We look for people who mirror our own small-town values. People who while they might not always agree with us are able to reach an agreement that stands up in the light of day. People who do the right thing once they discover it. People whose attitude is friendly, fair and firm.

When you represent the public as a selectman, Budget Committee member, or a trustee of the many town committees, these qualities are a must.

These are the qualities that I see in both Les Dion and Don Milbrand. Both of these people, who have become "candidates," have not only the qualities that are most desirable for the office of selectman, but, also, have the strength of character that is needed when difficult decisions have to be made.

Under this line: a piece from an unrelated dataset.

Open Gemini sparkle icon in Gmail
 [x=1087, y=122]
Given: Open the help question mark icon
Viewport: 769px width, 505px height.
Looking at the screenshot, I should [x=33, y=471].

Les has been tempered by the fire of experience working for a non-profit, the TTCC. She has built attitudes that have enhanced those started by A.B. Thompson and Wink Tapply. Her demeanor and simple candor have enhanced Bristol's realization that recreation matters in building positive community attitudes for both adults and children.

Positive community attitudes matter in a small town. They matter here in Bristol. Les' administrative and professional skills will make her an effective, efficient selectman.

Don's easy-going manner and ability to look at issues using logical insight as a guide leads to decisions that are fair and consistent. His experience has been guided by his past years as a selectman. His fair-minded way of problem solving has resulted in his continuing to do a superlative job for the residents and visitors of the town of Bristol. It is a very easy choice to support his candidacy as a Member of the Bristol Board of Selectmen.

March 8 is town election day. Your vote for Les Dion and Don Milbrand will be a good choices for selectmen for the town of Bristol.